◆ EXTRAIT DU TEXTE ◆
◆ ◆ ◆

Prenons un exemple que les citoyens de ma région connaissent bien : le comté. Aujourd’hui, le système fonctionne assez bien, le prix du lait étant attractif. Cependant, si l’on propose à nos affineurs, à nos vendeurs de comté ou à nos coopératives une contractualisation sur trois ans, ils l’accepteront, mais à des tarifs inférieurs de 10 % ou 15 %, car ils ne pourront rien garantir quant à l’évolution de la conjoncture à trois ans.

Du reste, une coopérative qui s’engagerait sur trois ans prendrait le risque, en cas de conjoncture défavorable au niveau européen ou mondial, faute de pouvoir respecter le contrat, de devoir déposer son bilan.

Le projet de loi tend à fixer une durée allant de un à cinq ans, ce qui laisse une marge de manœuvre selon les productions ou la volonté des contractants. Pour prendre l’exemple de la filière du bétail, ce n’est pas en obligeant les intéressés à s’engager dans un contrat de trois ans, sur la base des prix actuels, que les problèmes seront réglés !

◆ ◆ ◆

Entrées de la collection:

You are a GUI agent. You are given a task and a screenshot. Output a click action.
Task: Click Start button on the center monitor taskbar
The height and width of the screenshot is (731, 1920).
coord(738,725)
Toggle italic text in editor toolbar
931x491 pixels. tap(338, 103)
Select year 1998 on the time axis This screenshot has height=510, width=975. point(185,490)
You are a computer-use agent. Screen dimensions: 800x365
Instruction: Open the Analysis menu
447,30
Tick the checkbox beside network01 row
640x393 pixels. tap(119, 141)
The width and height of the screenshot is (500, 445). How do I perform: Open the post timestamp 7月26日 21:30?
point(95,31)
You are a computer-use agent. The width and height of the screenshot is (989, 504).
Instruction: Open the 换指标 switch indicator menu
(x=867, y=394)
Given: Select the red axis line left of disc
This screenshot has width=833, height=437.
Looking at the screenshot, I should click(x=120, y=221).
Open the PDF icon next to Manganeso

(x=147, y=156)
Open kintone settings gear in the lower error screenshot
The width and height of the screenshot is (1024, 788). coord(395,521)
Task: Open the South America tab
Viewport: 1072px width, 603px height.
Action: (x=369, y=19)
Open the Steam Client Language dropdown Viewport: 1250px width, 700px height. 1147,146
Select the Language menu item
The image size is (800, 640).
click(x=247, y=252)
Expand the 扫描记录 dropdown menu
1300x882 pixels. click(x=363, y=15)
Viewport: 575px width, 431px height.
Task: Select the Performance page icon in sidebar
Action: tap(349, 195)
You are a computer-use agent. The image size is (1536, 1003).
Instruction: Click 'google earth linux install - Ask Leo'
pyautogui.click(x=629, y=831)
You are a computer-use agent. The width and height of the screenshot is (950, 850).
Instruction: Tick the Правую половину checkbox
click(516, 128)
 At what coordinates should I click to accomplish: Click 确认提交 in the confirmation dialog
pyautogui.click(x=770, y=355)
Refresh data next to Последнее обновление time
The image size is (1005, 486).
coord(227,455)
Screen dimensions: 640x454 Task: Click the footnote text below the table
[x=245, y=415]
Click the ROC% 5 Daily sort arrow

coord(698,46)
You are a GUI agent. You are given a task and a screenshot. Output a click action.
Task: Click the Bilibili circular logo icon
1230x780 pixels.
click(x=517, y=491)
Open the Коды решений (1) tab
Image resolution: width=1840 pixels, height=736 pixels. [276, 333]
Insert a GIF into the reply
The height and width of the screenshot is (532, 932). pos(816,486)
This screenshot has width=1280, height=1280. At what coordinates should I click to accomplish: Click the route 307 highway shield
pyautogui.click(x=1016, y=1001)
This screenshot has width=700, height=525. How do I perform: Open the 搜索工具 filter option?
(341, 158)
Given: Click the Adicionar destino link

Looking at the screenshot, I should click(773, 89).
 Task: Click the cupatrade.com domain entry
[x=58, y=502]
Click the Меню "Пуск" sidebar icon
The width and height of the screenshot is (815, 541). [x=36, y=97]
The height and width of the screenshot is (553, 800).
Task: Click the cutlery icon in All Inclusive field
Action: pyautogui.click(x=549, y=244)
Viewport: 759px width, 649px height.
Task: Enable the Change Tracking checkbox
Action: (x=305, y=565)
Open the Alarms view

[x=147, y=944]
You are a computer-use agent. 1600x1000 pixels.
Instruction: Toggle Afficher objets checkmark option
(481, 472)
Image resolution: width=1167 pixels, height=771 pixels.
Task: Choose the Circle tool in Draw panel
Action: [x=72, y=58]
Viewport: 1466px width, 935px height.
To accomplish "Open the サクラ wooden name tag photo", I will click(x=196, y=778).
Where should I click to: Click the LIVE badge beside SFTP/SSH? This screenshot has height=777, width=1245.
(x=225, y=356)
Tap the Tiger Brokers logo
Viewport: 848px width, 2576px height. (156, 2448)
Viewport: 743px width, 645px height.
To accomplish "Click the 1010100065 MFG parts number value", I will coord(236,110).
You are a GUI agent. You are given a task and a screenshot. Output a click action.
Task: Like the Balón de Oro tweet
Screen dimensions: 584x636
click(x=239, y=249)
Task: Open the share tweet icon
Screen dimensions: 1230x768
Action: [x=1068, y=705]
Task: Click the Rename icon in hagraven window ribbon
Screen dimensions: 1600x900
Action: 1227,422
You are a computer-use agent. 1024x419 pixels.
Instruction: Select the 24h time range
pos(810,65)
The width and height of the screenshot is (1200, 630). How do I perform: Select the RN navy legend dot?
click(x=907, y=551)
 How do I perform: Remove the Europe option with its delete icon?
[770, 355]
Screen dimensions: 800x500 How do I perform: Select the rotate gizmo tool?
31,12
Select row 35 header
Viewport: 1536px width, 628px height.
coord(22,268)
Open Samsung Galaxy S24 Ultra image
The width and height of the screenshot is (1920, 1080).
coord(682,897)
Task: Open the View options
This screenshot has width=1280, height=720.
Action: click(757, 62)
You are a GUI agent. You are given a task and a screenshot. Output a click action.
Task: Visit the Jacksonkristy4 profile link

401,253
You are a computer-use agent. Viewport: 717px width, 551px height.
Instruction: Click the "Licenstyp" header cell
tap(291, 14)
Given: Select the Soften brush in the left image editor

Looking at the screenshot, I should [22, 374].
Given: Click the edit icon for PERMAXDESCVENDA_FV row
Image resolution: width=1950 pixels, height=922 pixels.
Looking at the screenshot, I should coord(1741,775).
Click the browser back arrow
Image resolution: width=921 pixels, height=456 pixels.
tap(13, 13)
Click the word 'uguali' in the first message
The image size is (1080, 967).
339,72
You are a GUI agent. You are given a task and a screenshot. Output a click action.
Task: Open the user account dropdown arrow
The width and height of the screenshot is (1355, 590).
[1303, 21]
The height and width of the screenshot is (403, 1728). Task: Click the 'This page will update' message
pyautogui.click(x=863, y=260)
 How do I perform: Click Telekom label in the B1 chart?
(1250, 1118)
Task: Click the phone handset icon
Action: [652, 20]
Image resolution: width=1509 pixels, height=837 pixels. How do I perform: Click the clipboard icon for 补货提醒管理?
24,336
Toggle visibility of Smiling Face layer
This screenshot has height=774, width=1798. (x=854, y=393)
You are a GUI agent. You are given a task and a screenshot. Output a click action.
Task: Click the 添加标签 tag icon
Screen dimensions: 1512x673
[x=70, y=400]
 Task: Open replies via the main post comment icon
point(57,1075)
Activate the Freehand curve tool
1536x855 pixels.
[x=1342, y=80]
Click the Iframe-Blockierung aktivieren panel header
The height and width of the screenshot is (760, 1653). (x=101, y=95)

◆ ◆ ◆

◆ SÉRIE DE TÂCHES ◆
1. Répondez à ces questions d'après l'extrait.
(a) De quel pourcentage les tarifs seraient-ils inférieurs si l'on proposait une contractualisation sur trois ans aux affineurs, aux vendeurs de comté ou aux coopératives ?
(b) Que risquerait de devoir faire une coopérative engagée sur trois ans qui ne pourrait pas respecter le contrat en cas de conjoncture défavorable ?
(c) Quelle durée de contrat le projet de loi tend-il à fixer ?
2. Reproduisez fidèlement le passage de l'extrait allant de « Prenons un exemple » jusqu'à « déposer son bilan. » inclus.

◆ RÉSULTATS ◆
1.
(a) Les tarifs seraient inférieurs de 10 % ou 15 %.
(b) Elle risquerait de devoir déposer son bilan.
(c) Le projet de loi tend à fixer une durée allant de un à cinq ans.

2.
Prenons un exemple que les citoyens de ma région connaissent bien : le comté. Aujourd’hui, le système fonctionne assez bien, le prix du lait étant attractif. Cependant, si l’on propose à nos affineurs, à nos vendeurs de comté ou à nos coopératives une contractualisation sur trois ans, ils l’accepteront, mais à des tarifs inférieurs de 10 % ou 15 %, car ils ne pourront rien garantir quant à l’évolution de la conjoncture à trois ans.

Du reste, une coopérative qui s’engagerait sur trois ans prendrait le risque, en cas de conjoncture défavorable au niveau européen ou mondial, faute de pouvoir respecter le contrat, de devoir déposer son bilan.